Robert H. Eckel, a past president of the American Heart Association who helped write the guidelines, said doctors and patients can use the study’s findings to complement the recommendations. He said the guidelines direct doctors to conduct further testing on younger patients who appear to be at higher long-term risk of developing heart disease to see if stronger action than lifestyle changes should be taken.


It takes decades for heart disease to develop, said Allan Sniderman, a McGill University cardiology professor and a co-author of the Circulation study. Excess cholesterol particles in the blood get deposited in artery walls and are surrounded by scar tissue, which damages the artery. Heart attacks occur when clumps of cholesterol break free, causing clots that obstruct the flow of blood.

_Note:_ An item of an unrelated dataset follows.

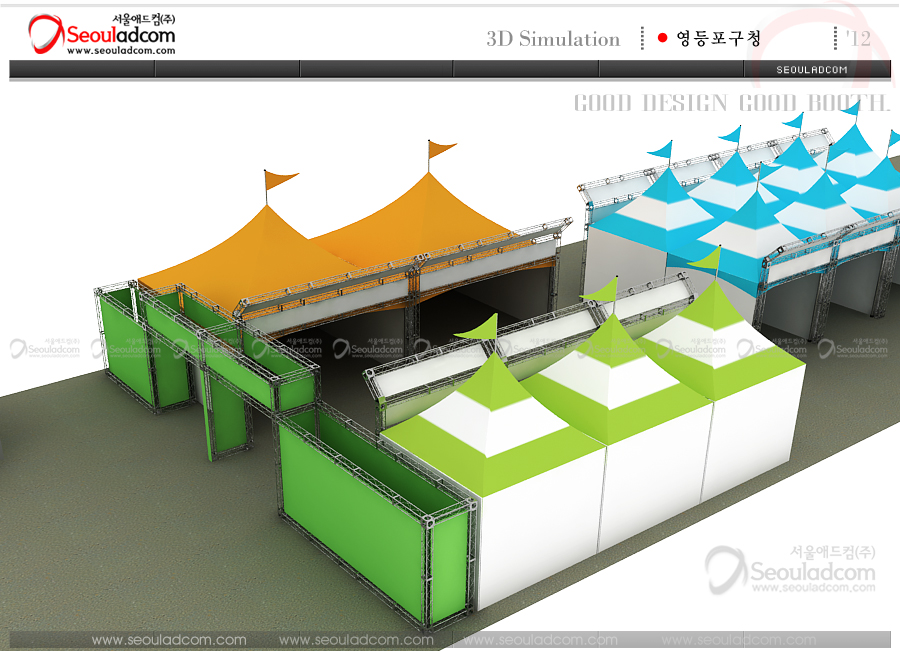Open the SEOULADCOM tab in dark bar
900x651 pixels.
point(812,69)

Dr. Sniderman prescribed a statin drug for patient Jonathan Goldbloom when he was 34 years old, after a test showed high cholesterol. Mr. Goldbloom, of Montreal, also had a grandfather who had died at age 35 from a heart attack.


Mr. Goldbloom, now 59 and working as a crisis-communications strategist, believes the drug along with regular tennis and hockey games, gym visits and weight loss have helped him. “I’m entering the next phase of my life healthier than I would have. If I hadn’t done this, I was a likely candidate for a heart attack,” he said.